I’ve been working on a cool little project over the last few weeks. The original idea was inspired by the amazing laser-pointer graffiti these guys did, but I wanted to provide more of a collaborative, distributed angle. I wanted to let anyone see a live feed of a real physical wall, and be able to draw on that wall in their browser and have their doodling reflected in the real world.

So I came up with this:

Digital Wall Architecture Diagram - not to scale

Digital Wall Architecture Diagram - not to scale

I’ll touch on each of the architecture points in turn.

Application Layer

At core the wall relies on a WPF application which is reponsible for actually drawing the current digital wall image on the physical wall using a projector. I used an InkCanvas control to display any drawing data that is ‘current’ (meaning it hasn’t been wiped off the wall yet). The drawing data for the control can be created remotely in Silverlight or directly at the machine using a Wii remote, using Brian Peek’s Managed Library for Nintendo’s Wiimote.

The drawing data is stored in a SQL database, which has a single table Drawings. Each row in that table is a single ’stroke’, in the sense of what you draw between pressing the left mouse button down and lifting it up again on the canvas. Any drawings stored in the table are swept up by the WPF application, added to the InkCanvas’ strokes collection, and then the whole canvas is captured to an image. That image is then applied to the application background and the InkCanvas’ strokes collection is cleared out. Using this technique I was able to get some performance improvements out of the application because keeping loads of Stroke objects in memory was way to intensive.

The application is also encoding a webcam stream of the physical wall, so that anyone connecting in their browser can see actual footage of the wall. I could have just downloaded the drawing data directly to Silverlight and rendered them in the browser using the same method as the WPF application, but I wanted to give remote users a real sense that they’re changing a physical environment. We’re using Windows Media Encoder to encode the stream and a service called Stream Web Town to make the stream available for broadcast. SWT provide a free streaming service which is limited in a couple of ways but dead useful to get a simple proof of concept up and running.

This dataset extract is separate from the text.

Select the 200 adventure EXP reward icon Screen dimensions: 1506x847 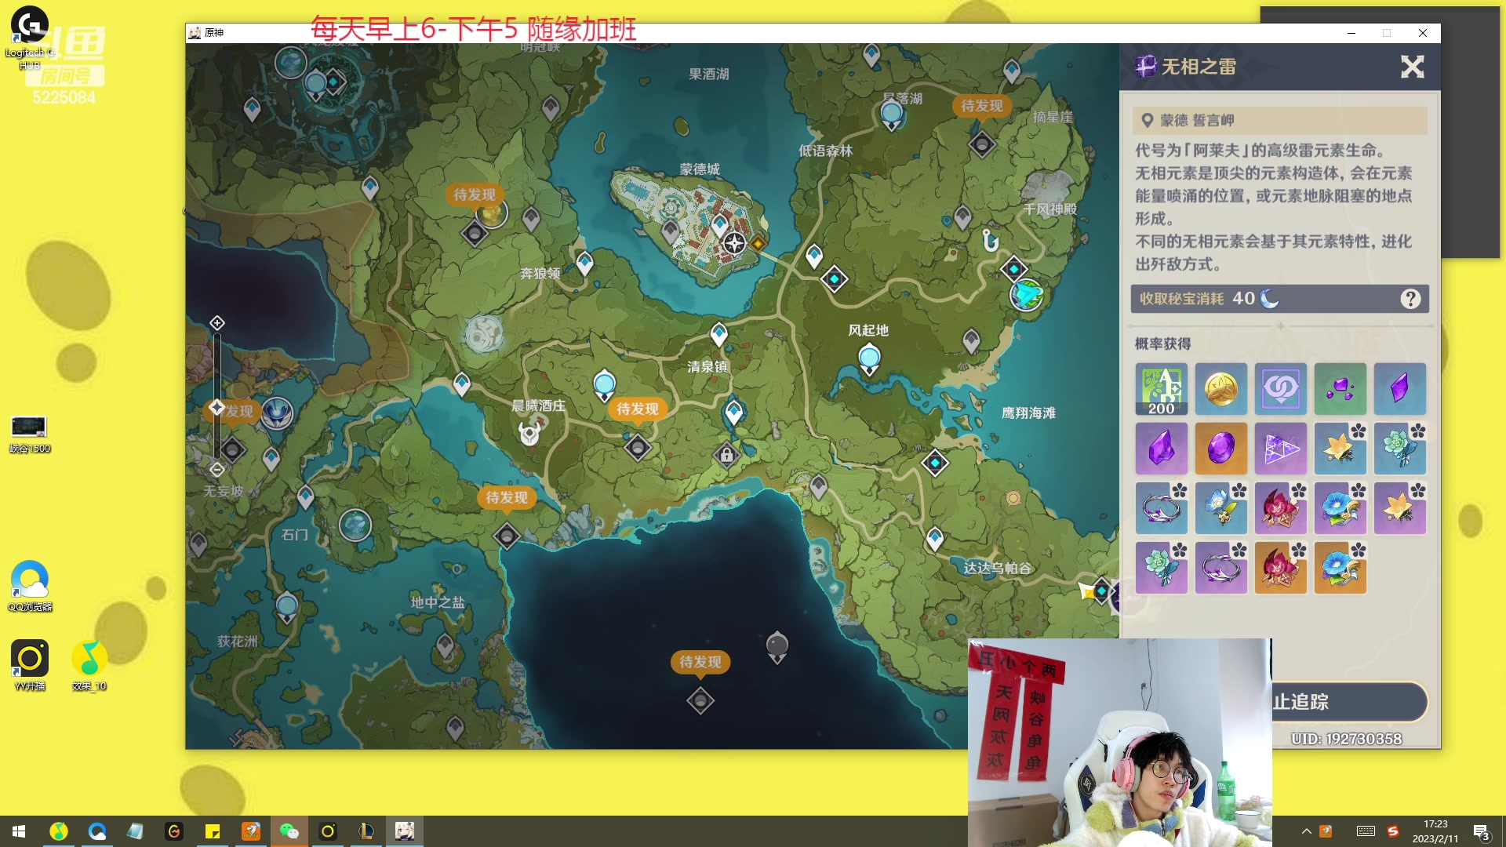click(1161, 388)
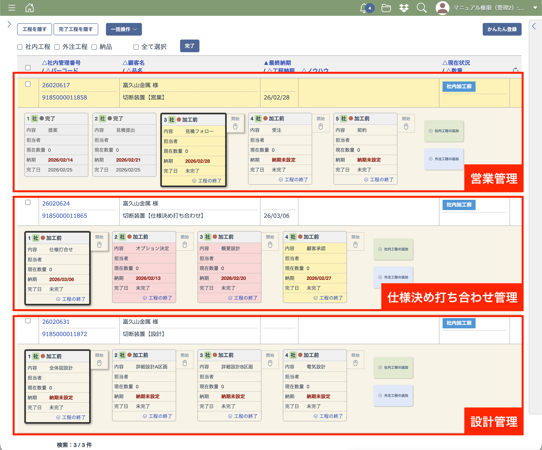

Finally the app is screen capturing the current wall every minute or so and saving out to a predefined network location, so we can see a complete history of what gets drawn. This is essential because currently the wall erases itself every 10 minutes, so it’s the only way people would be able to see what they’ve drawn.

The Browser

The Silverlight application is doing three things. First, the webcam feed is being streamed to the background of the canvas, so a user can see exactly what’s already on the wall. Second, another InkCanvas control allows the user to draw directly on the canvas. Third, when you’re ready the Silverlight app will send the drawing data to the database for the WPF app to pick up.

The communication layer was written in WCF and basically consists of a single method AddGeometry(), which requires some simple data like IP, colour and the actual data, which is just a list of points serialised to comma delimited values. The website that the Silverlight application available at is also hosting the WCF service. It also provides an RSS feed of all the screen grabs saved from the WPF app.

Cool so that’s a brief explanation of what I’ve built, I’ll try to get some more information up at some point, and more pictures and video too.